Veterans, senior citizens, and disabled persons may be entitled to property tax exemptions that reduce or eliminate tax liability. In general, veterans and their families are disproportionately reliant on state and federal support services. Senior citizens often depend on fixed incomes and an increase in the property taxes owed could force these people from their homes. Similarly, disabled persons are usually reliant on fixed incomes or lower-wage jobs, making them vulnerable to financial problems if their property tax increases. Accordingly, many states and local governments adopted property tax exemptions to assist these vulnerable populations.

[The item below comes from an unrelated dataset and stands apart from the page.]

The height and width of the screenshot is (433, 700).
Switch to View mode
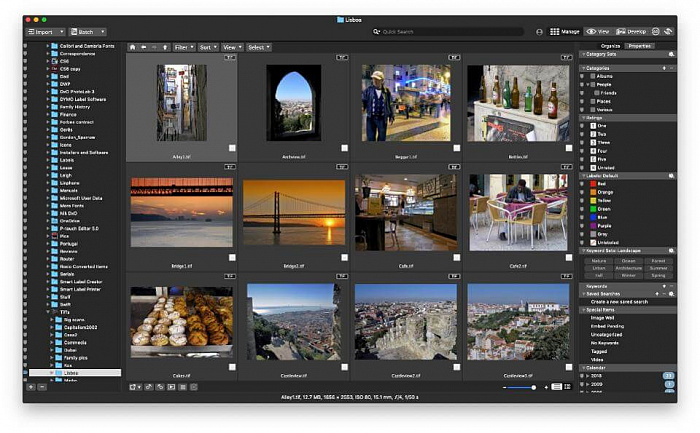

How Do Property Tax Exemptions Work?
In general, residential property tax exemptions work by designating some or all of the home’s value as “exempt” from taxation. Essentially, that portion of the property does not exist to calculate the tax bill.
Property tax exemptions don’t usually change the property’s tax rate. Rather, they reduce the value of the home that is subject to the tax. The reduction could be a percentage or dollar value off the home. Some exemptions could reduce the tax bill to near zero, and others are designed to offset increases. How and to what extent property tax exemptions work depends on the state and locality.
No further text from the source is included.